Data to examine Start Marker

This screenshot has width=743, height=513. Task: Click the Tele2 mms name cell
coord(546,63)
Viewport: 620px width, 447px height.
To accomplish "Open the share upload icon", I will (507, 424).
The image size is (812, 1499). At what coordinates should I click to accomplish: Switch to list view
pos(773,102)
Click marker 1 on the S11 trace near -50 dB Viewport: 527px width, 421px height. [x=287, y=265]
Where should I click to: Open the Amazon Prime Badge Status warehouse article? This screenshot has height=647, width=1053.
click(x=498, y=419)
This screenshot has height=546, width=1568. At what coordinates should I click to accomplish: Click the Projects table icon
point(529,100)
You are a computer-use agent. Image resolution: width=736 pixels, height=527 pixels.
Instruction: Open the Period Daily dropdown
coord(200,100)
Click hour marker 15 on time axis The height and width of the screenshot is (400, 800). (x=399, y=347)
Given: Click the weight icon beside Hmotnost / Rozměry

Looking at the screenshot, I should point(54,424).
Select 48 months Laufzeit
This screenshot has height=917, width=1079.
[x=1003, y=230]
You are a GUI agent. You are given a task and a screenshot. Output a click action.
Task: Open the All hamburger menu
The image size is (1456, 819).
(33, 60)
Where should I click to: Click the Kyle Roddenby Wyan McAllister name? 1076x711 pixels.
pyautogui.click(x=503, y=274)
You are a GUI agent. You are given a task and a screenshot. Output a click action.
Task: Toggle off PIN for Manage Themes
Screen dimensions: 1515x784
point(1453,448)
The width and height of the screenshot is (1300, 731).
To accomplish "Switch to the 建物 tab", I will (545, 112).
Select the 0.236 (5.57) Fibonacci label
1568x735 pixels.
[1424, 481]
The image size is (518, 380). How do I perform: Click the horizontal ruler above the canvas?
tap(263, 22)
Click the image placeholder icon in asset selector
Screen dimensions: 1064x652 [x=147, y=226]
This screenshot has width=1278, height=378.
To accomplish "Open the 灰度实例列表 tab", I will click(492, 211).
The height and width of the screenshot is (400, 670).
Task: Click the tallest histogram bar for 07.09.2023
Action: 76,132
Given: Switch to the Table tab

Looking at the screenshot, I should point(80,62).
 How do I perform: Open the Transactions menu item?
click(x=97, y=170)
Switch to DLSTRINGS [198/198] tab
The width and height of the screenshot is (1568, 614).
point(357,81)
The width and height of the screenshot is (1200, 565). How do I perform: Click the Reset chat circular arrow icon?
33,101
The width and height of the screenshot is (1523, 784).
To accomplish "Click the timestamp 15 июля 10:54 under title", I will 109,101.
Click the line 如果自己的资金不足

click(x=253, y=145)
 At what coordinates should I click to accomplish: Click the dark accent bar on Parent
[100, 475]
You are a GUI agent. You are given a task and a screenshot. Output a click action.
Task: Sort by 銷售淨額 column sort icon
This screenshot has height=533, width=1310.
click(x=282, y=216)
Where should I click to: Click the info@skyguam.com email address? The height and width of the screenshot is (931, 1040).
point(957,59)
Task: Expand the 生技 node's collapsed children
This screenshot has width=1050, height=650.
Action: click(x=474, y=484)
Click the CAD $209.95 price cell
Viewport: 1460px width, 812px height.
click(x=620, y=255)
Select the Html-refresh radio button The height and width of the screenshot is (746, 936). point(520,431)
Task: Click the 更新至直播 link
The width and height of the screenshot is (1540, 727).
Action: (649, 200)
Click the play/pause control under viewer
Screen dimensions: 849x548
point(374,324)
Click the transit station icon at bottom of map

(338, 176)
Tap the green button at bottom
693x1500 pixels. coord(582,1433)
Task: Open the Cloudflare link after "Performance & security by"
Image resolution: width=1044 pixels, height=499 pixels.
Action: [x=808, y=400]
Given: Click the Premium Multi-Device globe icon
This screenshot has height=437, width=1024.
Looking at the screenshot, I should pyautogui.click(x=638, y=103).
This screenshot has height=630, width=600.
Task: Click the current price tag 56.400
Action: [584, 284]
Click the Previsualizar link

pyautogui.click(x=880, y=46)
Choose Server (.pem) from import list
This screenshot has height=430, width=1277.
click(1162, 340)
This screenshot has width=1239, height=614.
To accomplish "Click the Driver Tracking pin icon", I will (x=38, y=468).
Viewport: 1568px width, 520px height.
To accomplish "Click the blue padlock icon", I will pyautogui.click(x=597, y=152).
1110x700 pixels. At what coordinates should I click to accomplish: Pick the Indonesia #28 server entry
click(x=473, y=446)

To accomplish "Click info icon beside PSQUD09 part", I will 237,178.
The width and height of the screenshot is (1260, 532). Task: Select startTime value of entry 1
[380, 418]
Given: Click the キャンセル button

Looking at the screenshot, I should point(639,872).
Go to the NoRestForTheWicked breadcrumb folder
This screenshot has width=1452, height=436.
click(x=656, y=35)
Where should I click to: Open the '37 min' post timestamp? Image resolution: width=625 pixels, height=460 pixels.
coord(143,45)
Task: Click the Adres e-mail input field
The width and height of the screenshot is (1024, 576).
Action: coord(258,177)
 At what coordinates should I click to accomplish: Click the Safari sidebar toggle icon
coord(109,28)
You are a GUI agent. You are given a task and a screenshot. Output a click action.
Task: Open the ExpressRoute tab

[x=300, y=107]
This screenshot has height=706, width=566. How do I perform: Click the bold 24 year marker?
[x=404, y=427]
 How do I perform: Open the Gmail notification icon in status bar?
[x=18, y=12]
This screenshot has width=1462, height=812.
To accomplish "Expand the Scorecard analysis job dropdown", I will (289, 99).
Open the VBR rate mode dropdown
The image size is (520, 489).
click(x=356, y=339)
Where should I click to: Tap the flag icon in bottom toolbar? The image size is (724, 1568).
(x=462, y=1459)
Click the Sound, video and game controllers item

Data to examine End Marker

● **Goal of the exercise**
Without changing anything, repeat the whole listing.

● **Task solution**
This screenshot has width=743, height=513. Task: Click the Tele2 mms name cell
coord(546,63)
Viewport: 620px width, 447px height.
To accomplish "Open the share upload icon", I will (507, 424).
The image size is (812, 1499). At what coordinates should I click to accomplish: Switch to list view
pos(773,102)
Click marker 1 on the S11 trace near -50 dB Viewport: 527px width, 421px height. [x=287, y=265]
Where should I click to: Open the Amazon Prime Badge Status warehouse article? This screenshot has height=647, width=1053.
click(x=498, y=419)
This screenshot has height=546, width=1568. At what coordinates should I click to accomplish: Click the Projects table icon
point(529,100)
You are a computer-use agent. Image resolution: width=736 pixels, height=527 pixels.
Instruction: Open the Period Daily dropdown
coord(200,100)
Click hour marker 15 on time axis The height and width of the screenshot is (400, 800). (x=399, y=347)
Given: Click the weight icon beside Hmotnost / Rozměry

Looking at the screenshot, I should point(54,424).
Select 48 months Laufzeit
This screenshot has height=917, width=1079.
[x=1003, y=230]
You are a GUI agent. You are given a task and a screenshot. Output a click action.
Task: Open the All hamburger menu
The image size is (1456, 819).
(33, 60)
Where should I click to: Click the Kyle Roddenby Wyan McAllister name? 1076x711 pixels.
pyautogui.click(x=503, y=274)
You are a GUI agent. You are given a task and a screenshot. Output a click action.
Task: Toggle off PIN for Manage Themes
Screen dimensions: 1515x784
point(1453,448)
The width and height of the screenshot is (1300, 731).
To accomplish "Switch to the 建物 tab", I will (545, 112).
Select the 0.236 (5.57) Fibonacci label
1568x735 pixels.
[1424, 481]
The image size is (518, 380). How do I perform: Click the horizontal ruler above the canvas?
tap(263, 22)
Click the image placeholder icon in asset selector
Screen dimensions: 1064x652 [x=147, y=226]
This screenshot has width=1278, height=378.
To accomplish "Open the 灰度实例列表 tab", I will click(492, 211).
The height and width of the screenshot is (400, 670).
Task: Click the tallest histogram bar for 07.09.2023
Action: 76,132
Given: Switch to the Table tab

Looking at the screenshot, I should point(80,62).
 How do I perform: Open the Transactions menu item?
click(x=97, y=170)
Switch to DLSTRINGS [198/198] tab
The width and height of the screenshot is (1568, 614).
point(357,81)
The width and height of the screenshot is (1200, 565). How do I perform: Click the Reset chat circular arrow icon?
33,101
The width and height of the screenshot is (1523, 784).
To accomplish "Click the timestamp 15 июля 10:54 under title", I will 109,101.
Click the line 如果自己的资金不足

click(x=253, y=145)
 At what coordinates should I click to accomplish: Click the dark accent bar on Parent
[100, 475]
You are a GUI agent. You are given a task and a screenshot. Output a click action.
Task: Sort by 銷售淨額 column sort icon
This screenshot has height=533, width=1310.
click(x=282, y=216)
Where should I click to: Click the info@skyguam.com email address? The height and width of the screenshot is (931, 1040).
point(957,59)
Task: Expand the 生技 node's collapsed children
This screenshot has width=1050, height=650.
Action: click(x=474, y=484)
Click the CAD $209.95 price cell
Viewport: 1460px width, 812px height.
click(x=620, y=255)
Select the Html-refresh radio button The height and width of the screenshot is (746, 936). point(520,431)
Task: Click the 更新至直播 link
The width and height of the screenshot is (1540, 727).
Action: (649, 200)
Click the play/pause control under viewer
Screen dimensions: 849x548
point(374,324)
Click the transit station icon at bottom of map

(338, 176)
Tap the green button at bottom
693x1500 pixels. coord(582,1433)
Task: Open the Cloudflare link after "Performance & security by"
Image resolution: width=1044 pixels, height=499 pixels.
Action: [x=808, y=400]
Given: Click the Premium Multi-Device globe icon
This screenshot has height=437, width=1024.
Looking at the screenshot, I should pyautogui.click(x=638, y=103).
This screenshot has height=630, width=600.
Task: Click the current price tag 56.400
Action: [584, 284]
Click the Previsualizar link

pyautogui.click(x=880, y=46)
Choose Server (.pem) from import list
This screenshot has height=430, width=1277.
click(1162, 340)
This screenshot has width=1239, height=614.
To accomplish "Click the Driver Tracking pin icon", I will (x=38, y=468).
Viewport: 1568px width, 520px height.
To accomplish "Click the blue padlock icon", I will pyautogui.click(x=597, y=152).
1110x700 pixels. At what coordinates should I click to accomplish: Pick the Indonesia #28 server entry
click(x=473, y=446)

To accomplish "Click info icon beside PSQUD09 part", I will 237,178.
The width and height of the screenshot is (1260, 532). Task: Select startTime value of entry 1
[380, 418]
Given: Click the キャンセル button

Looking at the screenshot, I should point(639,872).
Go to the NoRestForTheWicked breadcrumb folder
This screenshot has width=1452, height=436.
click(x=656, y=35)
Where should I click to: Open the '37 min' post timestamp? Image resolution: width=625 pixels, height=460 pixels.
coord(143,45)
Task: Click the Adres e-mail input field
The width and height of the screenshot is (1024, 576).
Action: coord(258,177)
 At what coordinates should I click to accomplish: Click the Safari sidebar toggle icon
coord(109,28)
You are a GUI agent. You are given a task and a screenshot. Output a click action.
Task: Open the ExpressRoute tab

[x=300, y=107]
This screenshot has height=706, width=566. How do I perform: Click the bold 24 year marker?
[x=404, y=427]
 How do I perform: Open the Gmail notification icon in status bar?
[x=18, y=12]
This screenshot has width=1462, height=812.
To accomplish "Expand the Scorecard analysis job dropdown", I will (289, 99).
Open the VBR rate mode dropdown
The image size is (520, 489).
click(x=356, y=339)
Where should I click to: Tap the flag icon in bottom toolbar? The image size is (724, 1568).
(x=462, y=1459)
Click the Sound, video and game controllers item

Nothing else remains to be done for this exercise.